That'll do an okay job with old games, and there are thousands of them.

Overall that chip is fine for gaming if you don't expect recent-ish FPSes to run, and if you're willing to reduce the resolution in fast-action games. 720p will run pretty well and look pretty good in many titles, and 1080p will be fine in strategy and most 2D games. But the poster wouldn't be able to just buy anything and expect it to run well; they'd have to think carefully about purchases. Cutting-edge graphics would not be a thing.

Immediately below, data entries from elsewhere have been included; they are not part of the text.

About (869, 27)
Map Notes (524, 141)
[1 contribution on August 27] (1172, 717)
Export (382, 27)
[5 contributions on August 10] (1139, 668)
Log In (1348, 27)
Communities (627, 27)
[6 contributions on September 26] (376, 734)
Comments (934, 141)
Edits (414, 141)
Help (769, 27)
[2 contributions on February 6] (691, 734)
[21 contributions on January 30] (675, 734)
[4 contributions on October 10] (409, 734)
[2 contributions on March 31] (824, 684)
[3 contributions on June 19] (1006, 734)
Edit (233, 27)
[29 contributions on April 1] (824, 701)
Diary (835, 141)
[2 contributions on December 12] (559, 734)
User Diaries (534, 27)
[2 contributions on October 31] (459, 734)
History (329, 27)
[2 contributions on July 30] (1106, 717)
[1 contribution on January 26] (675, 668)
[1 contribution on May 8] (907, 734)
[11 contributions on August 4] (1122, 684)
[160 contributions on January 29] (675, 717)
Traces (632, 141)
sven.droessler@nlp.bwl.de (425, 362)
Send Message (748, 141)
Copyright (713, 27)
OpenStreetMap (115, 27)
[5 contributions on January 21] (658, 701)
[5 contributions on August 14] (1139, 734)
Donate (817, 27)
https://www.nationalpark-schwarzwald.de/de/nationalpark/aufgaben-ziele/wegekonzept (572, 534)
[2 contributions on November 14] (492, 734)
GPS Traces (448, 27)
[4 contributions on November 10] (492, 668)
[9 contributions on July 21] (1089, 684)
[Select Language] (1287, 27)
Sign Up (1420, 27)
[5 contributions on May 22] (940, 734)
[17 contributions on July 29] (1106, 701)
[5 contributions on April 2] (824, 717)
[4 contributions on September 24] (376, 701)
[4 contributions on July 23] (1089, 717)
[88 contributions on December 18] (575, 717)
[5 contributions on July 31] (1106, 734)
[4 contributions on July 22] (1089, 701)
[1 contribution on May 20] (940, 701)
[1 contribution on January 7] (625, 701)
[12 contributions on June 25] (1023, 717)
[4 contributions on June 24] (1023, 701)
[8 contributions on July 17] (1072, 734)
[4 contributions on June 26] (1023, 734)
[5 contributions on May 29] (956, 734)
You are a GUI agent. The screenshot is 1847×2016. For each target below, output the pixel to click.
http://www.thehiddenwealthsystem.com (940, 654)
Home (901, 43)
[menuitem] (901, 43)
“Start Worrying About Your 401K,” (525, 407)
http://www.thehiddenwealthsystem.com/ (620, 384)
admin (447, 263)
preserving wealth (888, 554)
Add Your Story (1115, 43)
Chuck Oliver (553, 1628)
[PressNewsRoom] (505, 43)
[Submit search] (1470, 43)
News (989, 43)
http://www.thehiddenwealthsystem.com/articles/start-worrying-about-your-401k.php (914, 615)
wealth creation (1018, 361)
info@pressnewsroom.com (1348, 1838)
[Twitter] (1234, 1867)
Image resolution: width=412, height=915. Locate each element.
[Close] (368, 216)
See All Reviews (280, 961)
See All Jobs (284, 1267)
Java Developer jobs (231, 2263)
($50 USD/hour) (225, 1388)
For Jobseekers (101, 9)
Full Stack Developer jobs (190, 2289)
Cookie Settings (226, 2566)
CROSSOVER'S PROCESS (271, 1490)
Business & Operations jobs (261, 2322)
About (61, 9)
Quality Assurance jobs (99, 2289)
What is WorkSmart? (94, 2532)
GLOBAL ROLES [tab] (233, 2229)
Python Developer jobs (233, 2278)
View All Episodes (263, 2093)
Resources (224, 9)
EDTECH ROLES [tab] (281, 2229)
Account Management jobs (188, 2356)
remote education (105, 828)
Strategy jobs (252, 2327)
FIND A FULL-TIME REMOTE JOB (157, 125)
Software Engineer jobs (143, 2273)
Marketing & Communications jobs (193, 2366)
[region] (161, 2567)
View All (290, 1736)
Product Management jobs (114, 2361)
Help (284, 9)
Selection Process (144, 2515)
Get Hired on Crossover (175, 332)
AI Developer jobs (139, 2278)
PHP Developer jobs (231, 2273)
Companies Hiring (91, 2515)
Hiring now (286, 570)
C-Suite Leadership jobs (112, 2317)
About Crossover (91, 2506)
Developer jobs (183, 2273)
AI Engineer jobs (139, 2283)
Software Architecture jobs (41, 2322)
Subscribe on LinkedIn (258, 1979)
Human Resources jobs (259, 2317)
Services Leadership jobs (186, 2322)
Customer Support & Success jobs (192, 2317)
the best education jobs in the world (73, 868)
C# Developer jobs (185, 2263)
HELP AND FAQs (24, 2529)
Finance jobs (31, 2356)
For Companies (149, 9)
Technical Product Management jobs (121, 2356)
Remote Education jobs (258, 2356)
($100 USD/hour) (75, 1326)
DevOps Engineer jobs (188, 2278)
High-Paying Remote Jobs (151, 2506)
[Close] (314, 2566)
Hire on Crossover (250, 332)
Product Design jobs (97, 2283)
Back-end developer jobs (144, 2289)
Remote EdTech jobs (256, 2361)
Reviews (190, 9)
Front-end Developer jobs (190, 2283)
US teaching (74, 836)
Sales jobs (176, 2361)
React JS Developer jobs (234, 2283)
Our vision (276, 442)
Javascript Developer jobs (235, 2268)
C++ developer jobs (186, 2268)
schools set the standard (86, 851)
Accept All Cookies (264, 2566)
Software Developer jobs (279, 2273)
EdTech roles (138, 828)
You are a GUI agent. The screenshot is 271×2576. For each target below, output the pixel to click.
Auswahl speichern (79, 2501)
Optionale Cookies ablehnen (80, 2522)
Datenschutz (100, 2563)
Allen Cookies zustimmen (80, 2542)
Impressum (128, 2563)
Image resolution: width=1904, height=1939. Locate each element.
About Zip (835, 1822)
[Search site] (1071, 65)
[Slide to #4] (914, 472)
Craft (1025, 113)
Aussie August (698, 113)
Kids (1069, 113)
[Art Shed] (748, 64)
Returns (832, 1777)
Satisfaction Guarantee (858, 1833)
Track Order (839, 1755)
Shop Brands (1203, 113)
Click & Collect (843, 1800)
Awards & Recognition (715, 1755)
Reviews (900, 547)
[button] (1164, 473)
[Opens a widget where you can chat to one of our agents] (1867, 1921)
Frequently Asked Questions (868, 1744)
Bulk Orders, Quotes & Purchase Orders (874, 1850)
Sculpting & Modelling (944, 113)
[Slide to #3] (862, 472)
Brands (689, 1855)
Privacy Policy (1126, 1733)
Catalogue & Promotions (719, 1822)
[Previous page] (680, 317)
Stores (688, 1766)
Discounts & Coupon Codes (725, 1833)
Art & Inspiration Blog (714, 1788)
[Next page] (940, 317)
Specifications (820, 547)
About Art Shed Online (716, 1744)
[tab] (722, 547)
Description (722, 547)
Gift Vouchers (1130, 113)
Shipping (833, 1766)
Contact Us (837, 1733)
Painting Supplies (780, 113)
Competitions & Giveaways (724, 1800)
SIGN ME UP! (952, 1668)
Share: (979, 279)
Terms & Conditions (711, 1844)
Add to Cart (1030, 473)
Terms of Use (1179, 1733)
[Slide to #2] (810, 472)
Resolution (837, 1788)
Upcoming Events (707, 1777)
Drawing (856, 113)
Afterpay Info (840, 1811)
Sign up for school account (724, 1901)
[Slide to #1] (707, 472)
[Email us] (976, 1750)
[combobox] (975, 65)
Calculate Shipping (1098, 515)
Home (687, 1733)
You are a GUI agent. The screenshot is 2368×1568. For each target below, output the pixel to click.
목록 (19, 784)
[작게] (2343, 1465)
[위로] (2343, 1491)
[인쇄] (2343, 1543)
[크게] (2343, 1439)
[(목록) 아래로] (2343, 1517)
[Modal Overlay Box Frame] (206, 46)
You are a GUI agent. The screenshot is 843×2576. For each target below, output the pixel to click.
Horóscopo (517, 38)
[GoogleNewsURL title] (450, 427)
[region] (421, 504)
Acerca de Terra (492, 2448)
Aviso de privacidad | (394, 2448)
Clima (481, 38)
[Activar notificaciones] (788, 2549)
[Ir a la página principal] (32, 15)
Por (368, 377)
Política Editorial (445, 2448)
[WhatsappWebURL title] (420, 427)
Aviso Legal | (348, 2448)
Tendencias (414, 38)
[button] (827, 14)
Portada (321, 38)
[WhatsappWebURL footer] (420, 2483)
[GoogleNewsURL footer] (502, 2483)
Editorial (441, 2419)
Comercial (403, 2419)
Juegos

You missed AMD's sale, where the 5600 was $150. It's back up to $177 at Amazon. Assuming your B450 board's BIOS received an update to support AGESA 1.2.0.7, you should be able to replace the 2200G with a 5600, and then pair it with a dGPU.

This would definitely be better, and paired with a big enough GPU, would allow any modern game to run well. The difference would be major. But the 2200G, motherboard, and RAM are presumably already paid for, so the choice kind of comes down to paying zero and being reasonably good at older games, but weak at modern ones, paying $700ish to get a 3070-class GPU and a 5600, fully up to modern spec, or choosing a weaker GPU based on budget, and landing somewhere in the middle.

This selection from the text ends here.